The mayor of Aurora doubled down Tuesday on his comments in a Facebook post condemning a ministry’s decision to take in a recently freed convicted killer and said he has heard much “outcry nd discontent” from thousands of residents.
Just steps away from the heart of downtown Aurora, Thomas Kokoraleis now calls the Wayside Cross Ministries home--and Mayor Richard Irvin wants him gone.
"The citizens of Aurora don’t want this individual living in our city," Irvin said.
Frightening to some is that within weeks, after completing the required 30 days in the transitional facility, Kokoraelis could be walking the streets of Aurora. While he is required to register as a sex offender, some restrictions do not apply.
"When you think about sex offenders or predators who can’t come near playgrounds or be around children, most of those occurred after he was convicted," said Aurora police Sgt. Bill Rowley.
Kokoraleis was convicted as part of a sadistic four-man group that preyed on young women in the early 1980s. The gang abducted, tortured and sexually mutilated their victims as part of a satanic cult. They are thought to be responsible for murdering as many as 18 women.
Chloe Sanchez is a student in Aurora.
“Being a female--a younger female--knowing what he did, it’s definitely scary," she said. "I would be really worried if I had children."
Curtis Spivey also lives in the city--the second most populated in Illinois next to Chicago.
"If he weren’t to go here where else would he go?" he asked. "Conceivably some other city or town or municipality would have the same issue."
Kokoraleis was released Friday after serving half of a 70-year prison sentence for the murder of 21-year old Lorry Ann Borowski.

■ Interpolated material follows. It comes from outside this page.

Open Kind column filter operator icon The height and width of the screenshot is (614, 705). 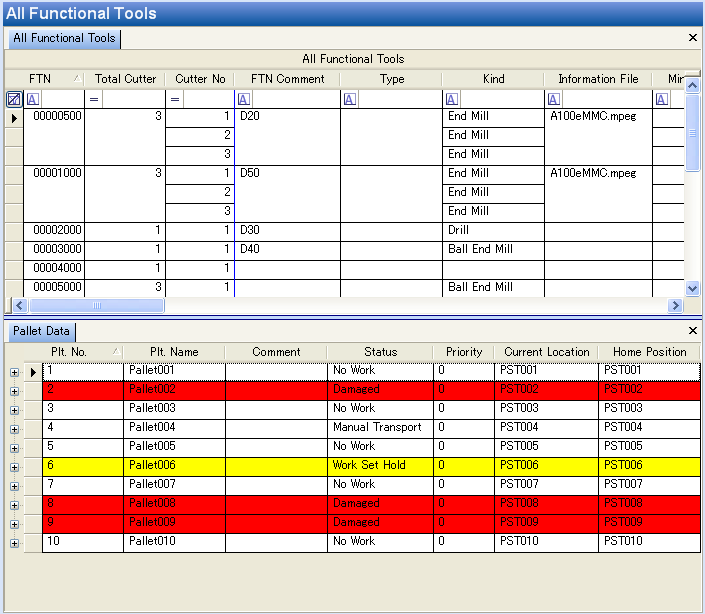tap(452, 99)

"If you go on the Illinois State Police website, he (Kokoraleis) is characterized as a murderer," said Irvin's chief of staff Alex Alexander. "That has sent shock waves through our community, rightfully so."
Representatives from Wayside Cross Ministries says they understand the mayor’s concern but had a moral obligation to take Kokoraleis in.
“We hope the mayor’s office will also appreciate what we stand for and allow us to stay true to our mission in empowering the afflicted and the powerless through the power of the gospel of Jesus Christ,” the ministry said in a statement.
The mayor says he understands Wayside’s perspective. But while he believes in the power of rehabilitation, Kokoraleis living in Aurora, he says, is a risk his city should not have to take.